A dor queima uma grande quantidade de superficialidade, mas nem sempre torna um homem melhor. O sofrimento ou me dá o meu eu ou destrói o meu eu. Não podes receber o teu eu no sucesso, perdes a cabeça; não podes receber o teu eu na monotonia, resmungas. A maneira de encontrares o teu eu é nos fogos da dor. Por que razão há de ser assim é outra questão, mas que é assim é verdade nas Escrituras e na experiência humana.

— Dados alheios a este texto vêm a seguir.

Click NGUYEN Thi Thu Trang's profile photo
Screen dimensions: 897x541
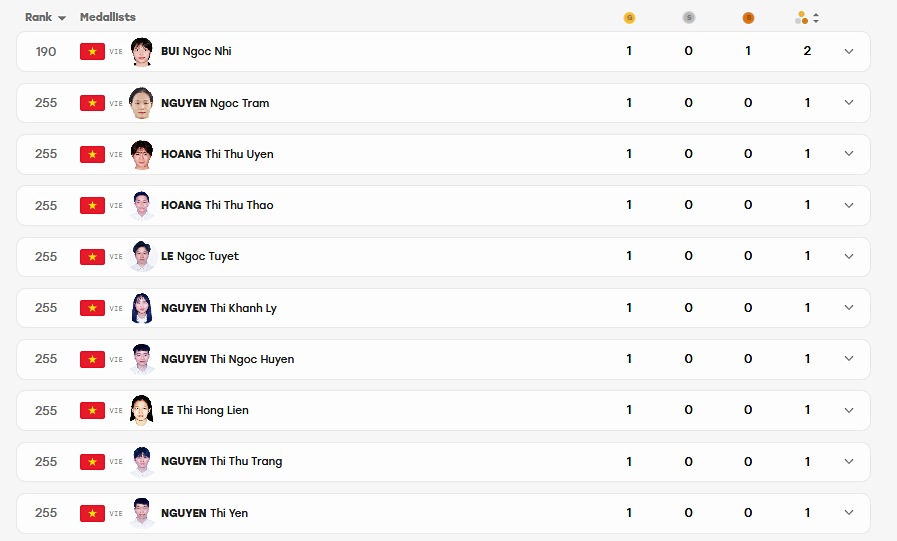pos(142,462)
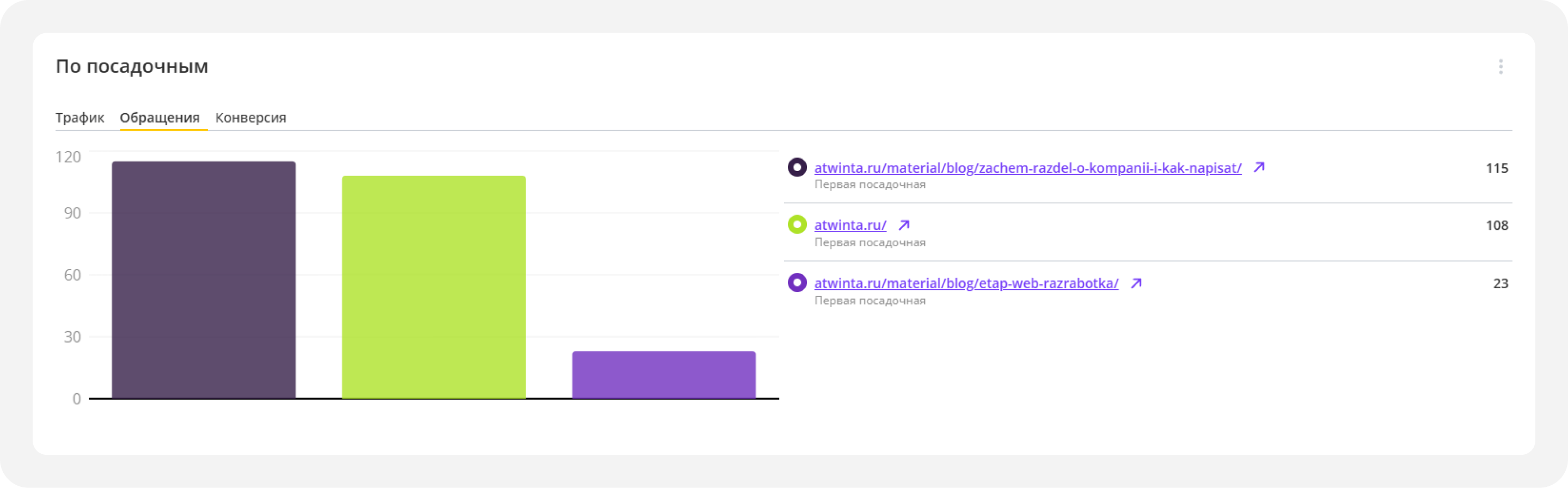Screen dimensions: 1568x488
Task: Open the zachem-razdel-o-kompanii-i-kak-napisat link
Action: point(1027,168)
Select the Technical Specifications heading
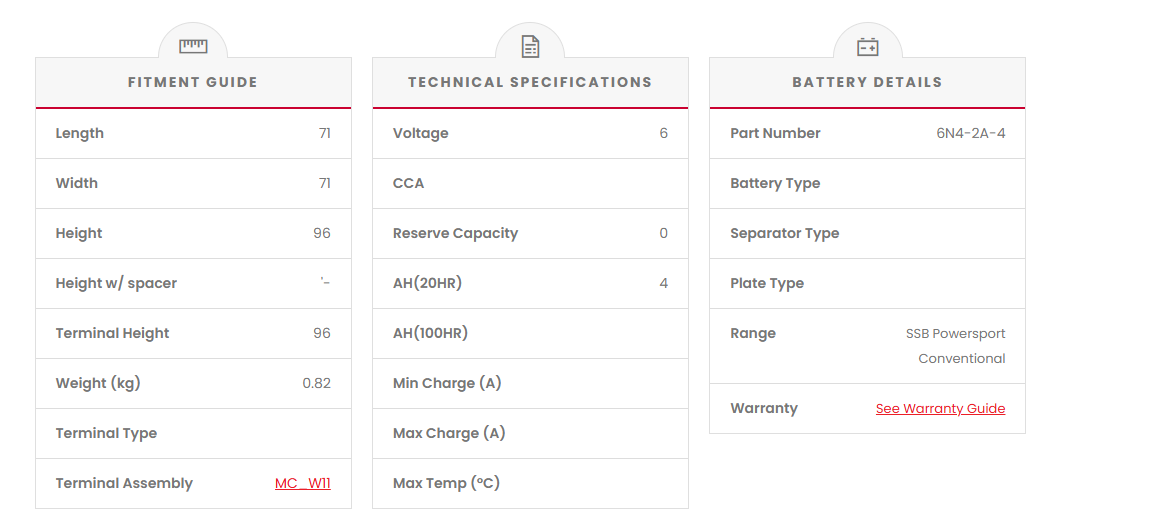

Reconheces sempre o homem que passou pelos fogos da dor e recebeu o seu eu, tens a certeza de que podes ir ter com ele na aflição e descobrir que dispõe de muito tempo para ti. Se um homem não passou pelos fogos da dor, tende a ser desdenhoso, não tem tempo para ti. Se receberes o teu eu nos fogos da dor, Deus far-te-á alimento para outras pessoas.